The Vertex’s gimmick is a detachable USB charging hub. A 4-foot braided cable connects the power strip to the hub, which has only a magnetic mount and a single adhesive magnetic pad that cannot be reused. A warning in the manual advises the adhesive can become permanent. It lacks rubber feet for a desktop and has no other hanging options.
This review is part of TechHive’s coverage of the best surge protectors, where you’ll find reviews of the competition’s offerings, plus a buyer’s guide to the features you should consider when shopping for this type of product.
The hub has two USB-A ports and one for USB-C. Collectively, they can output up to 32 watts, which is “fast” enough to charge a tablet and two smartphones at nearly full speed simultaneously. The Type-A ports can output up to 12W between the two; the USB-C port up to 20W using standard voltage offerings.
The main body of the surge protector has six AC outlets in two sets of three oriented at 180 degrees from each other but not widely spaced. There’s a magnetic docking area for the USB charging hub. The hub’s cord can be neatly tucked out of the way.
But does the satellite power block make this surge protector worth paying several times more than what otherwise comparable models cost? The magnetic fixture assumes you might remove it for some reason or keep it there in reserve and pull it off to put on your desk. If so, you’re leaving some ugly adhesive strips on the wall. Why the docking section—does Monster expect you’ll move the plug around?
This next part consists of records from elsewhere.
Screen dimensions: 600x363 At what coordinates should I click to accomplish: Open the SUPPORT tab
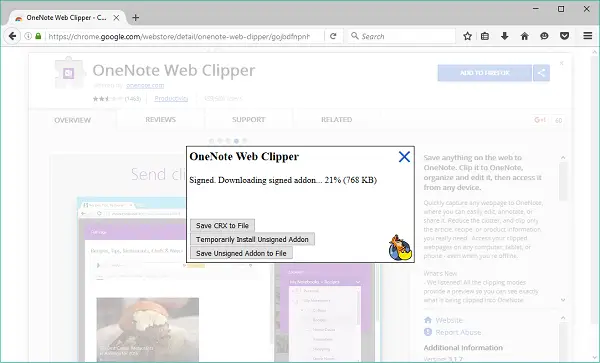coord(248,120)
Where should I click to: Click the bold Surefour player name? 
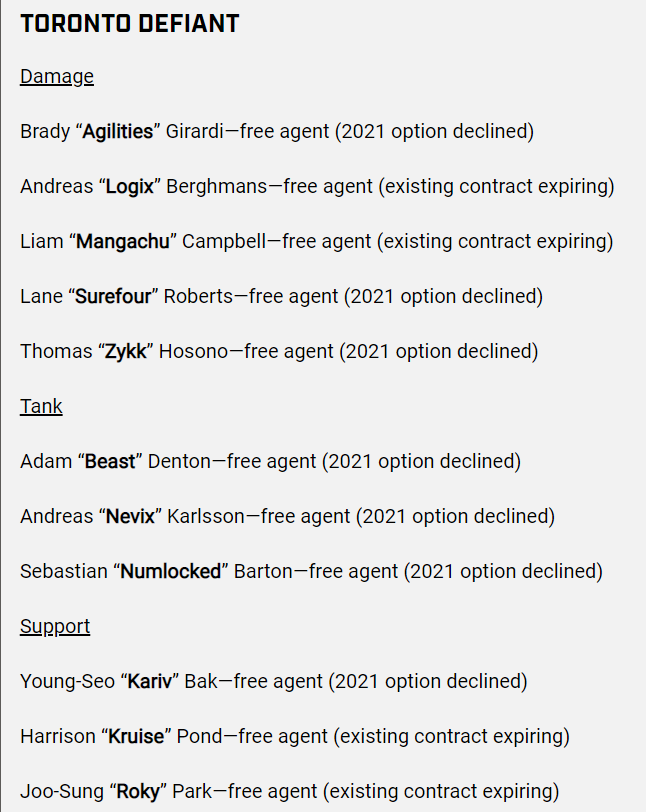113,296
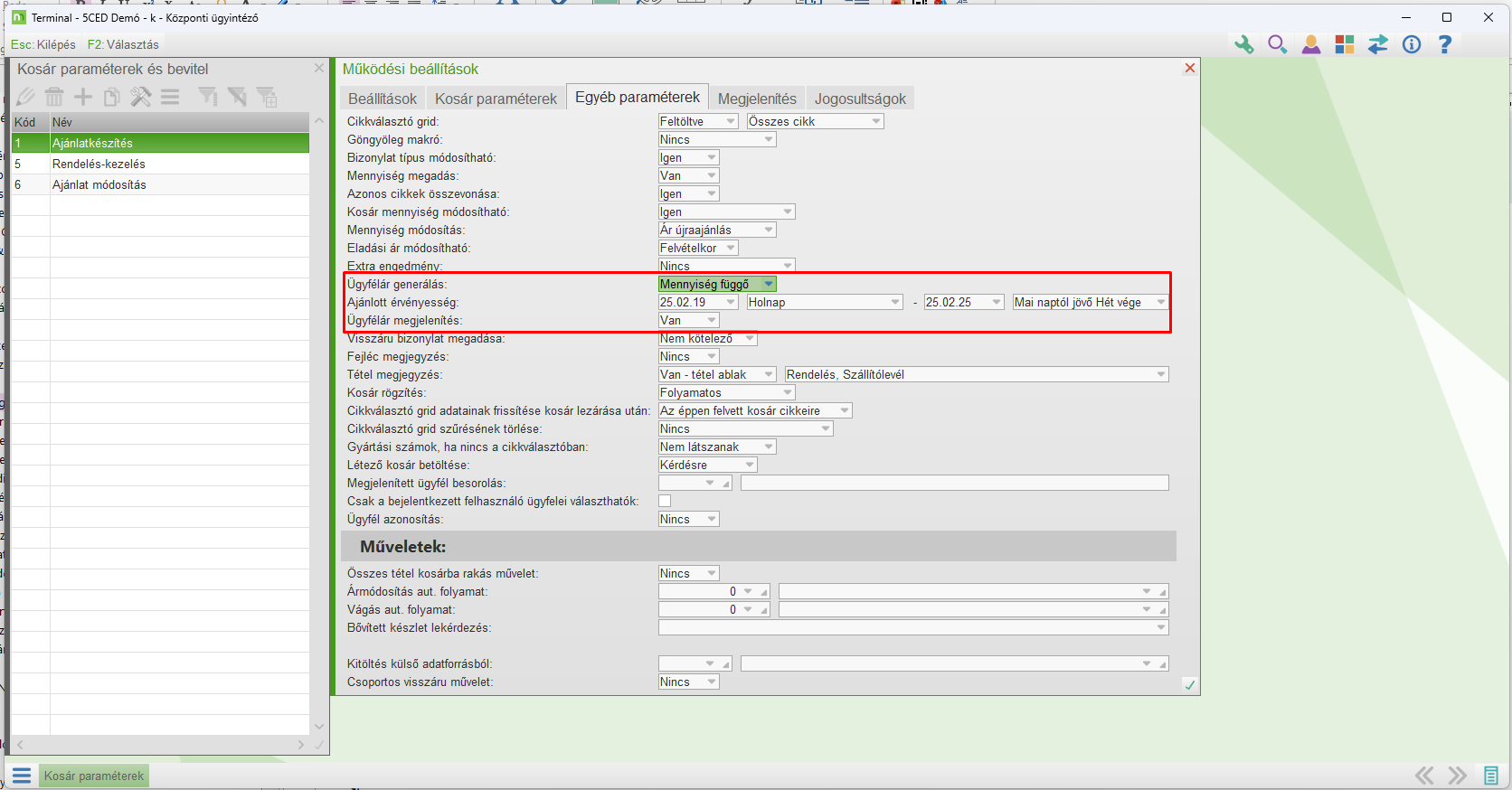Click the hammer and wrench tools icon
The image size is (1512, 790).
141,97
It’s hard to understand how it might be used besides sitting on one’s desk, in which case a separate, more versatile charging block plugged into an AC outlet on a power strip would fit the bill—and cost far less when combined with a surge protector with better specs.
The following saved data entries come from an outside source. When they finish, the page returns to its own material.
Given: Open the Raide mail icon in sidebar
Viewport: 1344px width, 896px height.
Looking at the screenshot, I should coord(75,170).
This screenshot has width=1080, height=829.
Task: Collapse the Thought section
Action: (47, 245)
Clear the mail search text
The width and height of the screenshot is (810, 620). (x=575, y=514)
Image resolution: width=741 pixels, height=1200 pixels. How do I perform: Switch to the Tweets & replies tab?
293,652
For $99.99, I would expect Monster would offer surge protection, power shut-off, and power control features at least as good as the $12.50 Philips Surge Protector Power Strip that’s the best simple power strip with surge protection we’ve seen. Instead, the Vertex falls short in nearly every regard.
Monster doesn’t mention a fuse or a reset option; its power switch appears to act just as an on/off button. The surge protection details can’t be found in the manual or on the website: you have to turn the Vertex over and read the fine print on its product label. At 1000V across all three segments of an AC circuit (line to ground, line to neutral, and neutral to ground), this is the highest—and, thus, least amount of protection—I’ve seen in any power-strip surge protector . (The Philips has 500V protection, but only across its line-neutral leg, the most likely point of failure.)
You can plug in up to 1875 watts across the six AC three-prong polarized outlets, however, which is typical. But that juice will flow whether or not protection remains in place. Your only indication will be that the white LED next to the almost illegible white-on-white debossed molded letters reading “Protected” on the strip is no longer illuminated. (The Vertex also has a white LED to indicate a properly grounded connection for the outlet into which it’s plugged.)
Monster does get praise for using braided cables for both the 6-foot AC cord and the 4-foot satellite USB charging hub. The AC cord has a low-profile 90-degree plug at the end, making it a cinch to plug in behind a desk or in other narrow spaces. The strip must sit on the floor or a desk, however; it has no mounting slots in the back.
The Vertex comes with a $200,000 warranty with a host of limitations, including requiring a report within 15 days of the incident, and the option to repair or replace with something comparable in addition to paying out cash. The included manual provides all the details, which is commendable.
The bottom line
Coming up with a gimmick is an old trick for stage performers and electronics manufacturers alike. But you must attach that gimmick to a purpose. At nearly $100, Monster doesn’t offer a reason to pay so much for so little, its charging hub aside.